The new acquisitions in Louvre Abu Dhabi’s collection include:
- a monumental 175 cm Avalokiteshvara Buddhist sculpture from China (11th -12th CE) representing Guanyin, a divinity of compassion, made in the Buddhist classical form from the Song dynasty (960-1279)
- four tapestries depicting The Hunts of Maximilian from an original drawing by Bernard van Orley from France (1665-1674) which are part of series of tapestries currently in Musée du Louvre’s collections, depicting the hunting parties of Archduke Maximilian, the Habsburg duke of Brabant, commissioned by the Habsburg court. The new acquisition represents the hunt in September
- a Japanese Samurai armour (18th CE) bearing the crests of the 4th Lord Nabeshima, feudal lord of Saga in Hizen, a masterpiece by famous armour maker Miyata Katsusada (1707-1730)

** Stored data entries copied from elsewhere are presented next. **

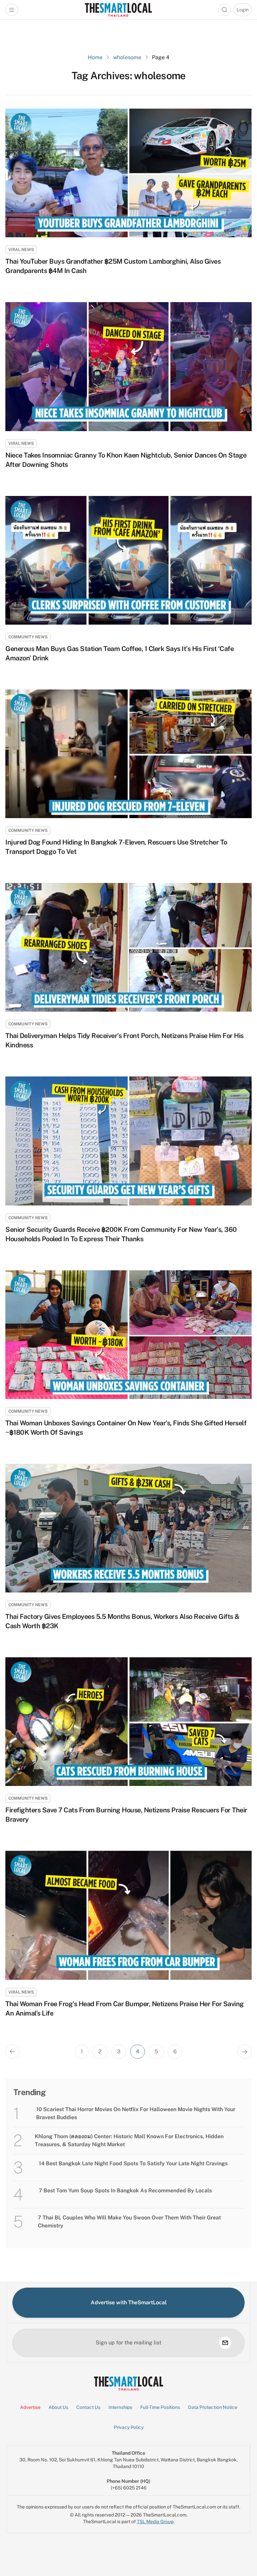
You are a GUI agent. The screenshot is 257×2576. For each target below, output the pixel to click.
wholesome (127, 57)
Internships (120, 2407)
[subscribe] (225, 2343)
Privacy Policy (129, 2427)
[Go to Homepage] (118, 10)
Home (95, 57)
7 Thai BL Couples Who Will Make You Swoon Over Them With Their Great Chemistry (129, 2221)
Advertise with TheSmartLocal (129, 2302)
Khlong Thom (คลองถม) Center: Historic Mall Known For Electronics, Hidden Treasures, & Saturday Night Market (129, 2140)
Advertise (30, 2407)
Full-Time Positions (160, 2407)
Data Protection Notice (212, 2407)
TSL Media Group (155, 2521)
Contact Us (88, 2407)
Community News (28, 637)
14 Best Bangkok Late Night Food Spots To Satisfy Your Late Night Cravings (133, 2163)
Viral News (21, 249)
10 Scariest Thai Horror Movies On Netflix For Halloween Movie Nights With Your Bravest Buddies (135, 2113)
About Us (58, 2407)
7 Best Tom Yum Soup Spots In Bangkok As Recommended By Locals (125, 2190)
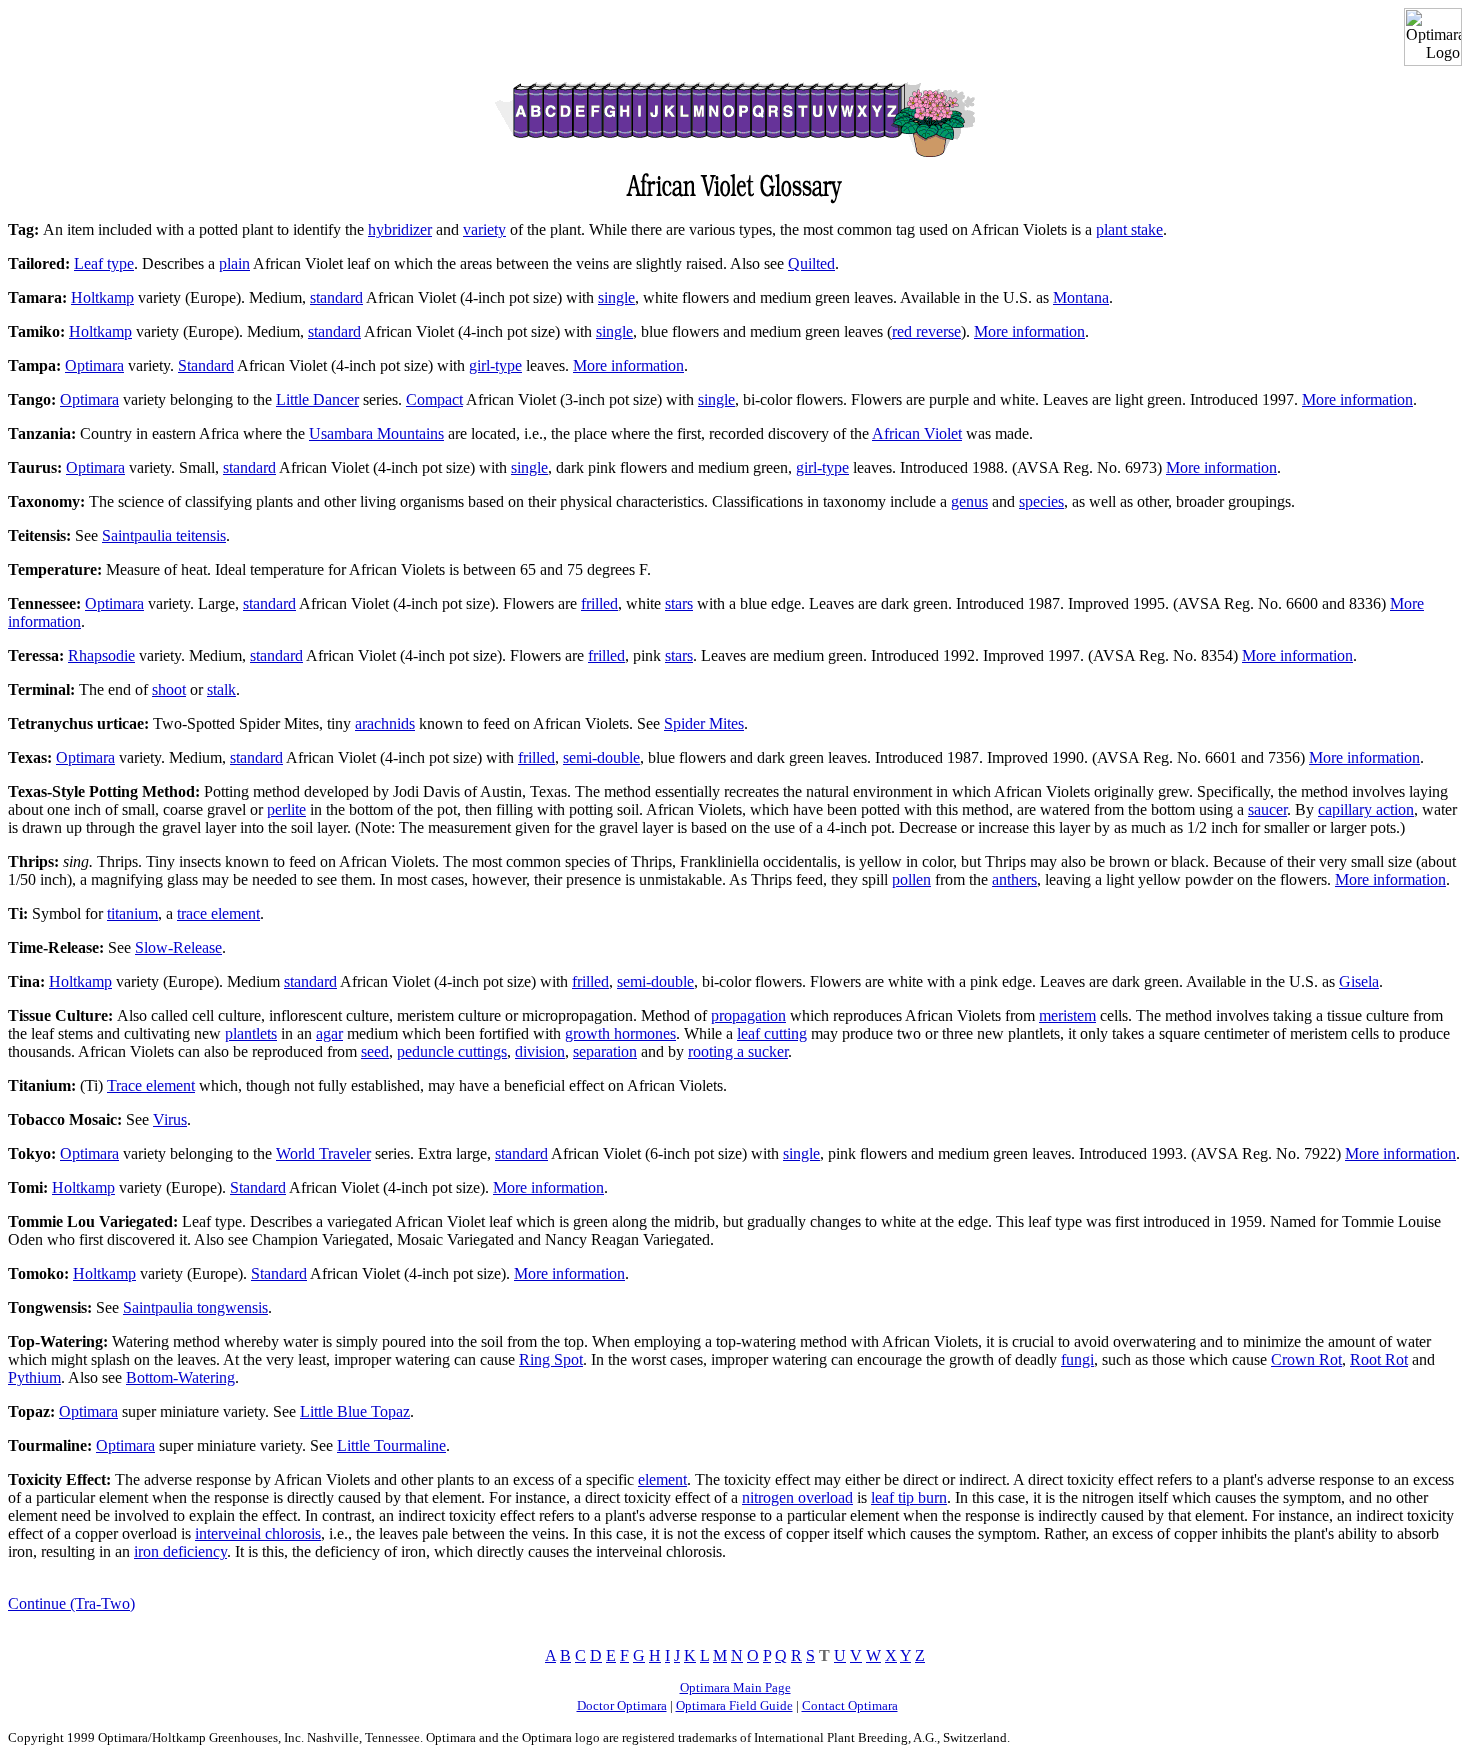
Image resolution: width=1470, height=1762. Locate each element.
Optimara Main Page (735, 1687)
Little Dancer (317, 399)
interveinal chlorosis (258, 1533)
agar (329, 1033)
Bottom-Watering (180, 1377)
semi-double (601, 757)
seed (375, 1051)
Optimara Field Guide (734, 1705)
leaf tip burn (909, 1497)
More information (1029, 331)
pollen (911, 879)
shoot (169, 689)
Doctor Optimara (622, 1705)
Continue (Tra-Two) (71, 1603)
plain (234, 263)
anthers (1014, 879)
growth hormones (620, 1033)
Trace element (151, 1085)
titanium (132, 913)
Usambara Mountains (376, 433)
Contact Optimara (850, 1705)
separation (605, 1051)
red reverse (926, 331)
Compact (434, 399)
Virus (170, 1119)
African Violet (917, 433)
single (616, 297)
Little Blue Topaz (355, 1411)
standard (336, 297)
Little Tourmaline (391, 1445)
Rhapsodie (101, 655)
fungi (1077, 1359)
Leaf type (104, 263)
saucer (1267, 809)
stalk (221, 689)
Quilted (811, 263)
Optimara (94, 365)
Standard (206, 365)
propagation (748, 1015)
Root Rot (1379, 1359)
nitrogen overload (797, 1497)
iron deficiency (180, 1551)
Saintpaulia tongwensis (195, 1307)
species (1041, 501)
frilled (599, 603)
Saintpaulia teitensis (164, 535)
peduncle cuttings (452, 1051)
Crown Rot (1306, 1359)
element (662, 1479)
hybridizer (400, 229)
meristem (1067, 1015)
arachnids (385, 723)
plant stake (1129, 229)
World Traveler (323, 1153)
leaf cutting (772, 1033)
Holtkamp (102, 297)
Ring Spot (551, 1359)
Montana (1081, 297)
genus (969, 501)
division (540, 1051)
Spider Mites (704, 723)
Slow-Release (178, 947)
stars (679, 603)
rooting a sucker (738, 1051)
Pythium (34, 1377)
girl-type (495, 365)
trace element (218, 913)
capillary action (1366, 809)
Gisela (1359, 981)
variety (484, 229)
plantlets (251, 1033)
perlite (286, 809)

- a rare conical helmet from Mongolia or China (13th – 14th CE) part of a medieval suit of armour reflecting Ottoman turban helmets
- a Phoenix-headed Ewer from the Tang Dynasty, China (8th CE) in white earthenware with a three-coloured glaze
- a rock crystal knife with a jewelled parrot from India (ca. 1600), a ceremonial knife that is as much a piece of jewellery as it is a weapon
- a jewelled katar dagger from India (18th CE) inlayed with 481 rubies and almost one hundred emeralds, a weapon worn at court as a symbol of wealth and power
- a rare Albarello decorated with fleurs-de-lys from Syria or Egypt (14th – 15th CE), used for medicines or perfumes belonging to a group of Syrio-Egyptian ceramics of the Mamluk period influenced by Chinese Yuan dynasty (1268-1644) ceramics
- a Three Medallion Mamluk Carpet from Egypt (late 15th CE), named after the characteristic of the decoration of the piece, the carpet is an exceptional and rare example of court workshop in Cairo, made in the style of the typical Moorish decoration seen in stucco or woodcarving at that time
- a rare Ottoman horse armour (15th – 16th CE) bearing the Saint Irene mark of the imperial Ottoman arsenal in Istanbul, one of less than twenty known Ottoman horse armours to date
- a Mamluk Bowl from Egypt or Syria (late 13th or early 14th CE), an example of early metalwork that flourished under the Mamluks, at a time where the inlaying tradition, one of the jewels of the arts of Islam, was developed, commissioned by Ahmad ibn al-Jundi al-Tarrab, a high ranking Mamluk officer under the sultanate of al-Malik al-nasir Muhammad ibn Qala’un (1299-1340)
The new loans joining the existing 300 loans on display along the permanent collection of Louvre Abu Dhabi include:
- Emile Bernard’s Woman smoking a tambac (1900)
- Vincent van Gogh’s The dance hall in Arles (1888)
- Claude Monet’s Madame Louis Joachim Gaudibert (1868) from Musée d’Orsay
- Francis Picabia’s Animal trainer (1923)
- Man Ray’s Suicide (1926)
- Henri Matisse’s Reader on black background (1939) from Musée national d’art moderne – Centre Pompidou
- Joseph Aved’s Full length portrait of Mehmet Said Pasha, bey of Rumelia (1742) from Château de Versailles
- Dje(m) al-ed-din Mohammed ibn Mohammed el Hachimi el-Mecki’s Arab celestial globe (1573) from Mecca
- Jean-Michel Basquiat’s Cabra (1981-82) from the collection of Guggenheim Abu Dhabi
- An Egyptian Cat’s Mummy (Late Period)
- Askos in the Shape of a Duck (4th – 1st BCE)
His Excellency Mohamed Khalifa Al Mubarak, Chairman of the Department of Culture and Tourism, Abu Dhabi, said: “Louvre Abu Dhabi is Abu Dhabi’s gift to the world and a story of long-standing friendship and collaboration with France. The galleries’ update will not only invite visitors to discover new acquisitions from the museum’s growing collection, but also new loans from our partners. It also illustrates our commitment to train and champion the next generation of Emirati museum professionals who have been working over the years and now take great care of Louvre Abu Dhabi’s collection and galleries.”
The new acquisitions and loans at Louvre Abu Dhabi will be on display for visitors starting the end of October 2018.